**Given exercise:**
Rewrite the records below with every "entry" replaced by "item" and nothing else altered. Leave the pictures out of your answer.

(Records from a pointing dataset)
________________________________________
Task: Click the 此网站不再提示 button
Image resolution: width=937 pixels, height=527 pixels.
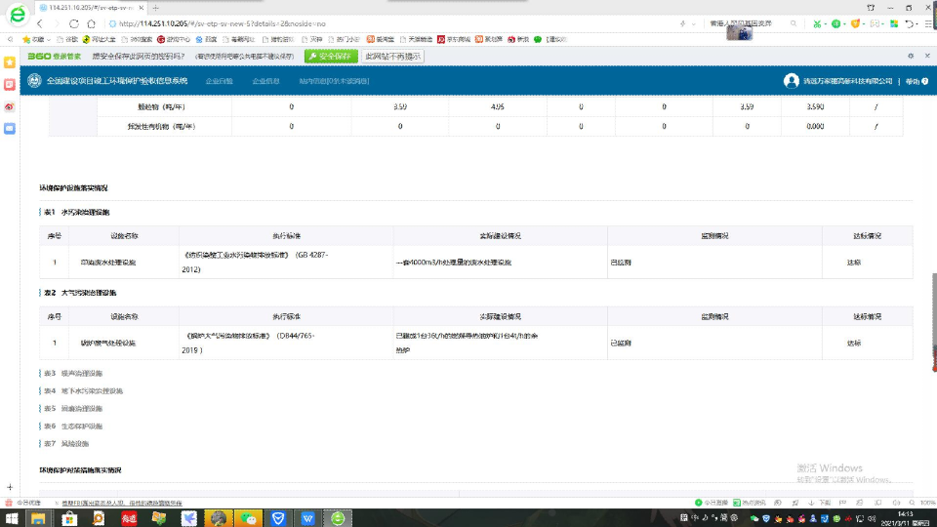Action: tap(392, 56)
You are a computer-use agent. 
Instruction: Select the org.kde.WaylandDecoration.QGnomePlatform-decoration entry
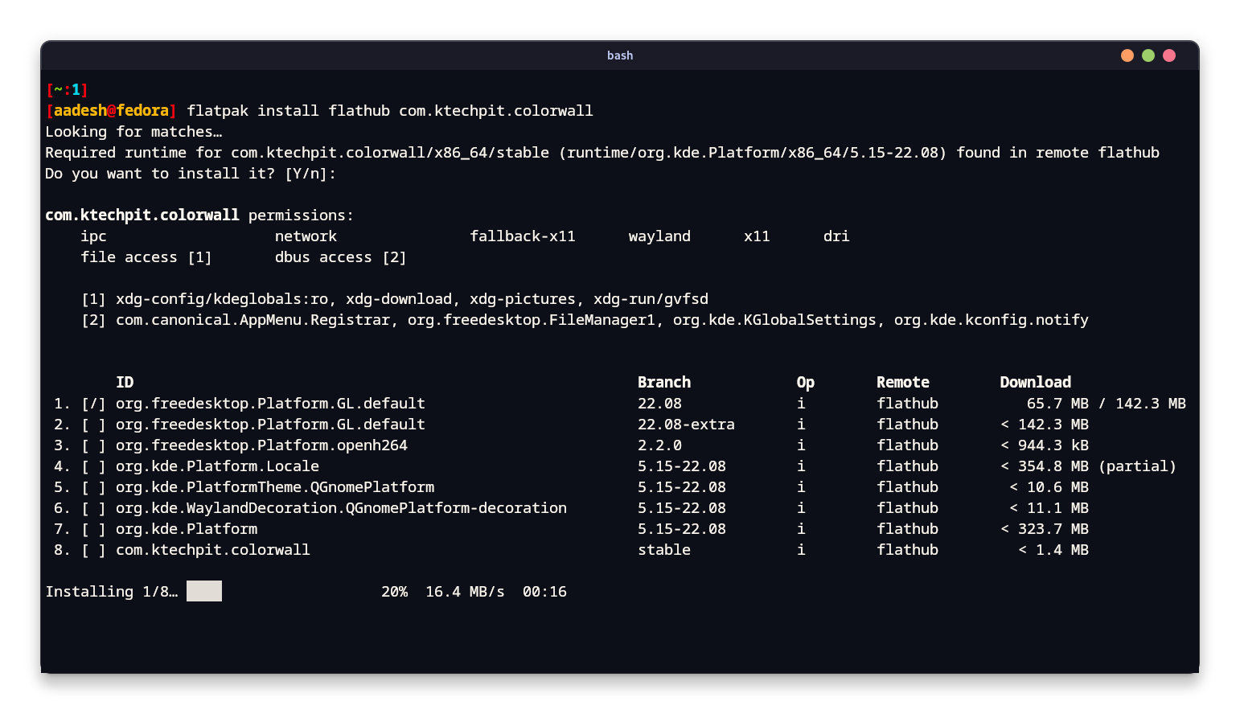(93, 507)
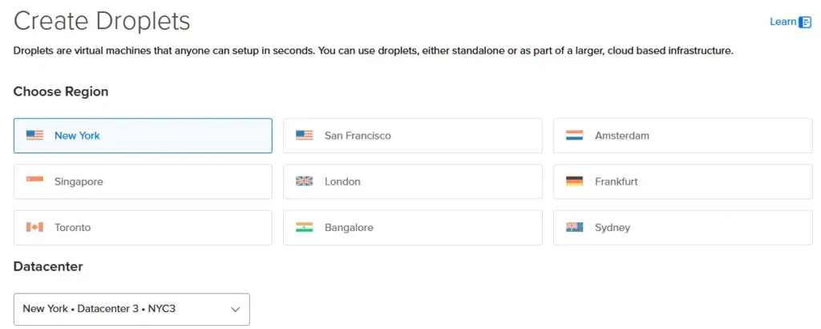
________________________________________
**Worked solution:**
Task: Click the 此网站不再提示 button
Image resolution: width=937 pixels, height=527 pixels.
Action: tap(392, 56)
You are a computer-use agent. 
Instruction: Select the org.kde.WaylandDecoration.QGnomePlatform-decoration item
(93, 507)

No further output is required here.